• [INSTRUCTIONS TO FOLLOW] With pictures left out, copy exactly every line from the one containing "Given: Activate the Pan tool" through the end of the material.

• [GIVEN INFORMATION]
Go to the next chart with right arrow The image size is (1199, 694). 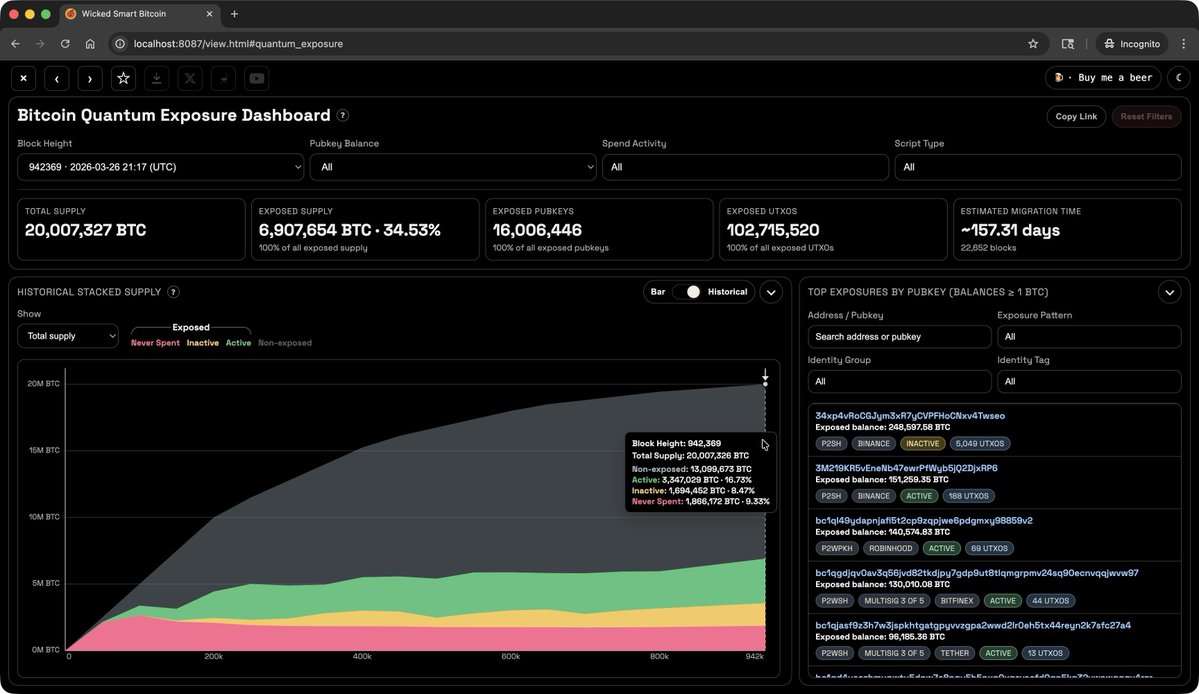point(90,78)
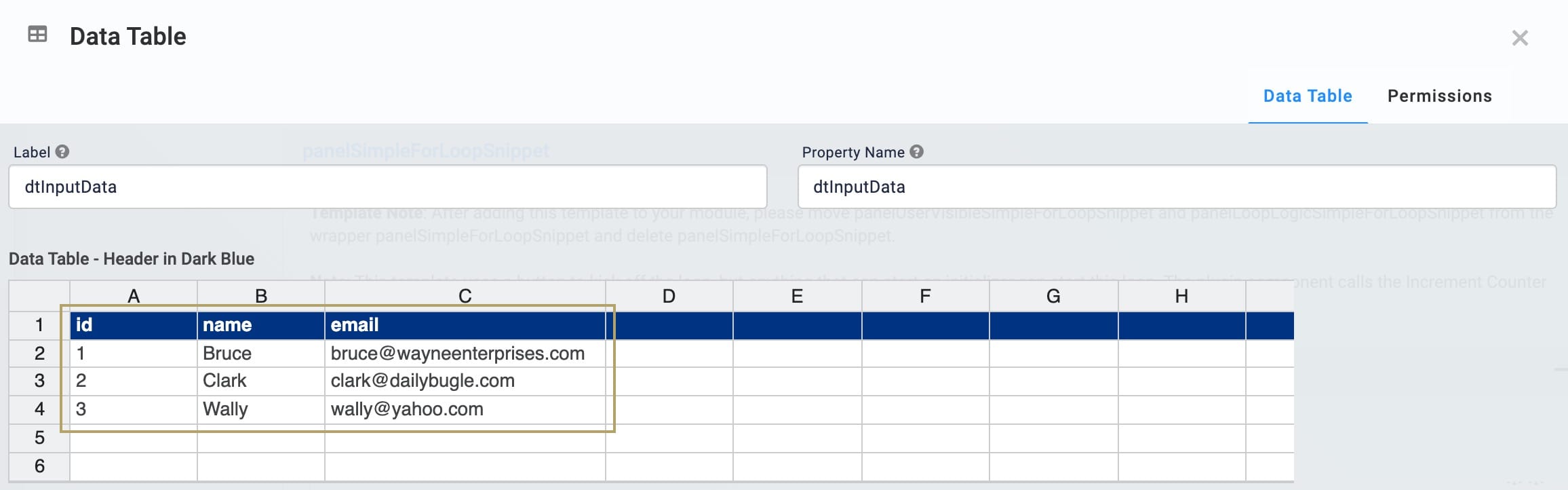Image resolution: width=1568 pixels, height=490 pixels.
Task: Select column C header
Action: [x=465, y=296]
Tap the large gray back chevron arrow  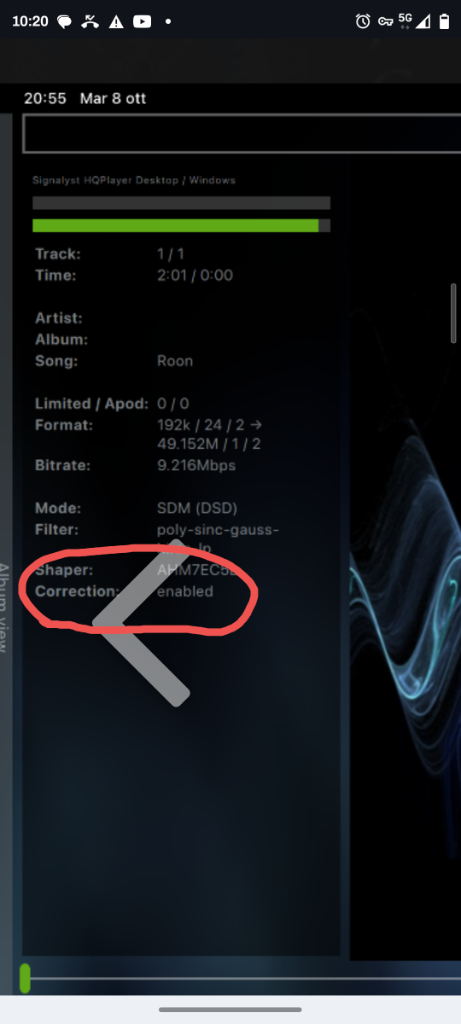tap(140, 622)
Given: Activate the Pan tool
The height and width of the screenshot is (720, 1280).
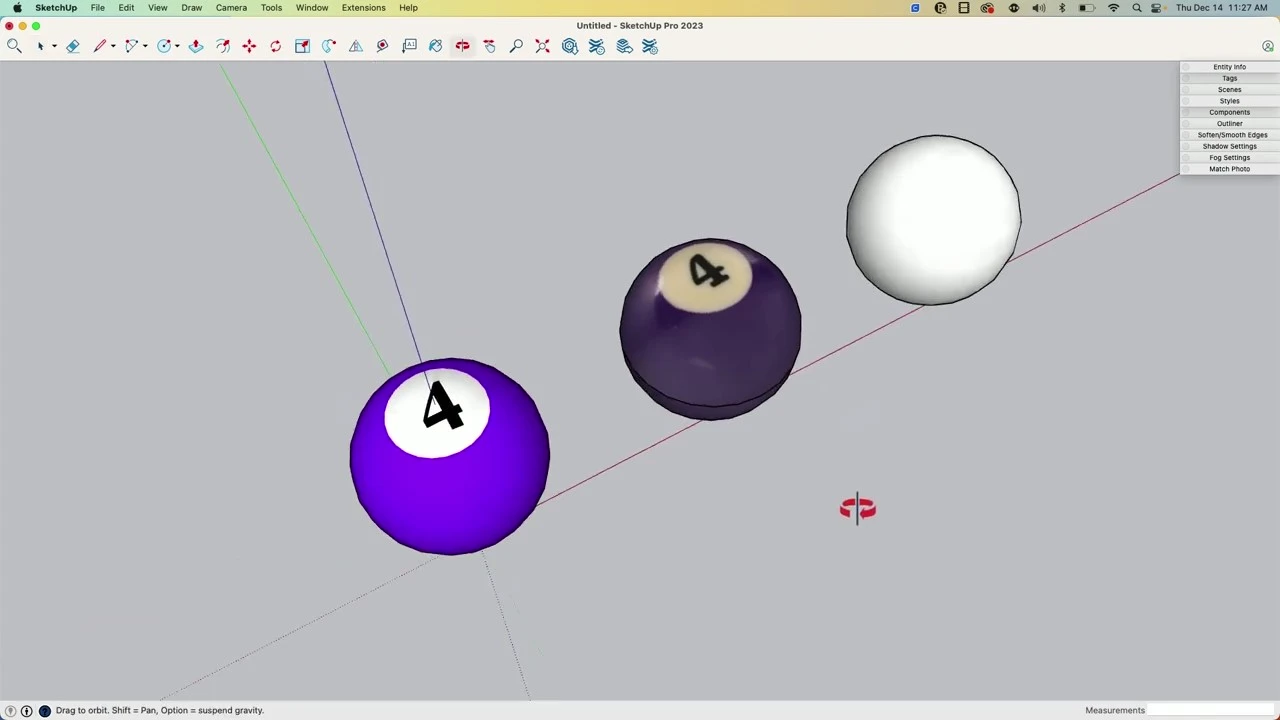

• [SOLUTION TO THE EXERCISE]
Given: Activate the Pan tool
The height and width of the screenshot is (720, 1280).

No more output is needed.